A subtle bug in PyTorch's inductor compiler was forcing unnecessary masking in Triton kernels, causing major slowdowns.

Deep Dive

The PyTorch team has resolved a significant performance regression in its TorchInductor compiler, the engine behind `torch.compile`. The core issue was a type mismatch: when the compiler's code used Python's native `//` (floor division) and `%` (modulo) operators on raw SymPy symbolic expressions, it created `sympy.Mod` and `sympy.floor` objects. These are different from PyTorch's custom `torch.utils._sympy.functions.Mod` and `FloorDiv` types, which are registered as axioms for the compiler's symbolic reasoning engine (`torch._check`).

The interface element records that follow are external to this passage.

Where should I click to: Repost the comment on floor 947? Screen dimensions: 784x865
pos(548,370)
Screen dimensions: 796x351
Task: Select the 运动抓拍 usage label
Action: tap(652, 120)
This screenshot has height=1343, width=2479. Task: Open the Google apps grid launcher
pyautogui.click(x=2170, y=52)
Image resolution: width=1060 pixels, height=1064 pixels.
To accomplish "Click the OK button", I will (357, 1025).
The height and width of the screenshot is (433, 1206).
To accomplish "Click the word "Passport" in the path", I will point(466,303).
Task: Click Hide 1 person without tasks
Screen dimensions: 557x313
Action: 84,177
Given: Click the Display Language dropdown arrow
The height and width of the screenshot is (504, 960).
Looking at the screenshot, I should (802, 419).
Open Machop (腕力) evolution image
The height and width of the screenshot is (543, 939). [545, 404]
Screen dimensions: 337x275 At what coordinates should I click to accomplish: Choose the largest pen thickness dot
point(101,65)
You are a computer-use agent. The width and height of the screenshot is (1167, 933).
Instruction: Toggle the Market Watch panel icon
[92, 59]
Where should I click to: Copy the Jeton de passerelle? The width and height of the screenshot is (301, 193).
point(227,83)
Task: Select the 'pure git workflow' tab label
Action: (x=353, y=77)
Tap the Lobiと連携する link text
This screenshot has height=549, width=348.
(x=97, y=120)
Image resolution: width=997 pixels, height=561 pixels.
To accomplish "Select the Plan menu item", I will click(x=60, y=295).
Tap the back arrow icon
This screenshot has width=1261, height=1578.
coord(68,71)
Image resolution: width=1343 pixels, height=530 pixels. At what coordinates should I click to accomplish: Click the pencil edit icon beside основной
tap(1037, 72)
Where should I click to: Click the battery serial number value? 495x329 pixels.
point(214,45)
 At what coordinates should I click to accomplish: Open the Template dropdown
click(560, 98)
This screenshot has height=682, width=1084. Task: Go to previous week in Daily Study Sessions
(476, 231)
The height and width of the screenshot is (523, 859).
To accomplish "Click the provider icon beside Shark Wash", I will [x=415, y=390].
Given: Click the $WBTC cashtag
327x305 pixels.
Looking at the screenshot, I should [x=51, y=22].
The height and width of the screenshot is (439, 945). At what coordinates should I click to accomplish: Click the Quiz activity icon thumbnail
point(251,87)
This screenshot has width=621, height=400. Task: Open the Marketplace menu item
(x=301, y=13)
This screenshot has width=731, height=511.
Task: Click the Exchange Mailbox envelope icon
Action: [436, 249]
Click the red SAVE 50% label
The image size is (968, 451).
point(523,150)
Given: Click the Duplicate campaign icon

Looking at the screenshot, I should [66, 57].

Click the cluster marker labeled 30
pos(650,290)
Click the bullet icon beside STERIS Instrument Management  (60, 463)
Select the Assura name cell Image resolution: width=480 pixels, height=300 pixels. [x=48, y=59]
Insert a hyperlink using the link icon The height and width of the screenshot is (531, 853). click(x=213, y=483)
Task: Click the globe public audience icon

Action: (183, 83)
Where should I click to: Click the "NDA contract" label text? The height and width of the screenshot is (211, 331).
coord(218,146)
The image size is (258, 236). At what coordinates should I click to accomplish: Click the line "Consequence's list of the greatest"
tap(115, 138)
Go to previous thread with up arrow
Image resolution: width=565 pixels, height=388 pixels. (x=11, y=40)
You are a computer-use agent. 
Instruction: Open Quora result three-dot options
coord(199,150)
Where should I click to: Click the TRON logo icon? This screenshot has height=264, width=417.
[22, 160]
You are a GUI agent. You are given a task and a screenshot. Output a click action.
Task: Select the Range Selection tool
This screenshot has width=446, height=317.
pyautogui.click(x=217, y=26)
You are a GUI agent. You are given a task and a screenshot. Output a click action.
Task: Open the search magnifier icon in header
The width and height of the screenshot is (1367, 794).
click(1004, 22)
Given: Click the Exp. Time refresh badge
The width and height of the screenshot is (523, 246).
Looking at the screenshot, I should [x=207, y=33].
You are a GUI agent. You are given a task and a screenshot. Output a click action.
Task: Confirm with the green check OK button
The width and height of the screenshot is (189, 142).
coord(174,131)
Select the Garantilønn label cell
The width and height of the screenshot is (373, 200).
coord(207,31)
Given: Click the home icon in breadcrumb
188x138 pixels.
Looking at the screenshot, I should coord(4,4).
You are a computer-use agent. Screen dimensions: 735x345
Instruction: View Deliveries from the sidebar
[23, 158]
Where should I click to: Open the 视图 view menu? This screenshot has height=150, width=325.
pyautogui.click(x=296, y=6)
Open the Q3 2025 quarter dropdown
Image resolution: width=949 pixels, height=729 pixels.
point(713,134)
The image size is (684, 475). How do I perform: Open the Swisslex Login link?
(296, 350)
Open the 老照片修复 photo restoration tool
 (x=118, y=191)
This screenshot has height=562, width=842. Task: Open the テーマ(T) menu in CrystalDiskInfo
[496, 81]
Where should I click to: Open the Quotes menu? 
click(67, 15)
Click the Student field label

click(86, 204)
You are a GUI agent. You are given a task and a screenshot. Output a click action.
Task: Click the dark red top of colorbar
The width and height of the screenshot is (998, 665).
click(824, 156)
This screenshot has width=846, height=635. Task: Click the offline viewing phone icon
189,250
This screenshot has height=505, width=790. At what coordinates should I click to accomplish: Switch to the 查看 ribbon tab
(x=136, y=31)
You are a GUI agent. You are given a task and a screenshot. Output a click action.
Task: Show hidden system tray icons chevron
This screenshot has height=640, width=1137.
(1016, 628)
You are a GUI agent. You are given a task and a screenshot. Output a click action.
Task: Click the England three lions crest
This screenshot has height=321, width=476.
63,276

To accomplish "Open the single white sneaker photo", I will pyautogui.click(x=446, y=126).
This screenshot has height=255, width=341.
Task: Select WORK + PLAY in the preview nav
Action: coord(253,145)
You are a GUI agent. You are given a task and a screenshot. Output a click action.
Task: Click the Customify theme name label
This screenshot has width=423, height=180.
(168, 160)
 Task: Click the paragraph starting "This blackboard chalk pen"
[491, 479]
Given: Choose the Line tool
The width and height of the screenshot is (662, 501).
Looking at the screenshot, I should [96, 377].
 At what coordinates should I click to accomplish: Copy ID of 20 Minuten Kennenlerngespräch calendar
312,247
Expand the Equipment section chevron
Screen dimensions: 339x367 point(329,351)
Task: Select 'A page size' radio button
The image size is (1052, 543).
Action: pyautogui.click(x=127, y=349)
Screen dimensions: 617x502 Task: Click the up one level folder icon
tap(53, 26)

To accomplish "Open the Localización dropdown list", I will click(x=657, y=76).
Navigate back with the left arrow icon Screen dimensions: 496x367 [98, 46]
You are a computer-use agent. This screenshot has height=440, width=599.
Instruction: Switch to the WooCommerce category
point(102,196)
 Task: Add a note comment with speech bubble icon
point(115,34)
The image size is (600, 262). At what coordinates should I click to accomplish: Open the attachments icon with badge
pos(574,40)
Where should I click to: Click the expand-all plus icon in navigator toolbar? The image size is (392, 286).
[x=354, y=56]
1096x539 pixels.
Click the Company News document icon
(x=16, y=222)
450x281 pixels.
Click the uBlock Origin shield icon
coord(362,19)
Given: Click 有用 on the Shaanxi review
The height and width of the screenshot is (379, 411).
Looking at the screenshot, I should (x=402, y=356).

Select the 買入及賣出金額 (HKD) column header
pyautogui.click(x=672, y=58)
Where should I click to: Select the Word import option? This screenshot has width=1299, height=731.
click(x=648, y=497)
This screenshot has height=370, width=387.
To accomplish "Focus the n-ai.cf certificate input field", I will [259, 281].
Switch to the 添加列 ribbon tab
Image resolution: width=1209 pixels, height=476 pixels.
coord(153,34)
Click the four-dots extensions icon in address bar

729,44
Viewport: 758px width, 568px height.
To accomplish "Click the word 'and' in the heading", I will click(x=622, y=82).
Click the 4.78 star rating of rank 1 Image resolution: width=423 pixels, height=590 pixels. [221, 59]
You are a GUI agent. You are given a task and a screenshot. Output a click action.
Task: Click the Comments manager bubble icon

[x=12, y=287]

This mismatch caused the `statically_known_true` function to fail to recognize valid divisibility constraints (like `seq_len % 128 == 0`). Consequently, the compiler assumed shapes were not divisible, forcing it to generate conservative, masked Triton kernels for GPU operations. This led to severe performance penalties, most notably a 2.5x slowdown in the `flex_attention` operator when using dynamic shapes. After an exhaustive search of 444 Python files and 917 raw operator occurrences, developers identified and fixed 16 problematic call sites across 8 files by replacing `//` and `%` with explicit calls to `Mod()` and `FloorDiv()`.

The impact is immediate and substantial. In a benchmark for `flex_attention` with a sequence length (S) of 2048 on a GB200 system, performance with dynamic shapes is restored from a regressed 1.07 ms back to the optimal 0.43 ms—matching the performance of static shapes. This fix also resolves related vectorization regressions, such as a 27% slowdown in RMSNorm on H100 GPUs that was addressed in a prior pull request (#175755). The correction ensures the compiler can correctly leverage user-provided shape constraints to generate the most efficient, unmasked GPU kernels possible.

Key Points
  • Fixed a type mismatch where Python's `//` and `%` created incorrect SymPy types, breaking the compiler's symbolic reasoning.
  • Eliminated a 2.5x performance regression in `flex_attention` with dynamic shapes, restoring runtime from 1.07 ms to 0.43 ms.
  • The fix required auditing 917 operator occurrences across 444 files, with changes made to 16 critical call sites in 8 files.

Why It Matters

This fix ensures PyTorch's `torch.compile` can generate optimal GPU code, preventing major, hidden performance regressions for models using dynamic shapes and attention.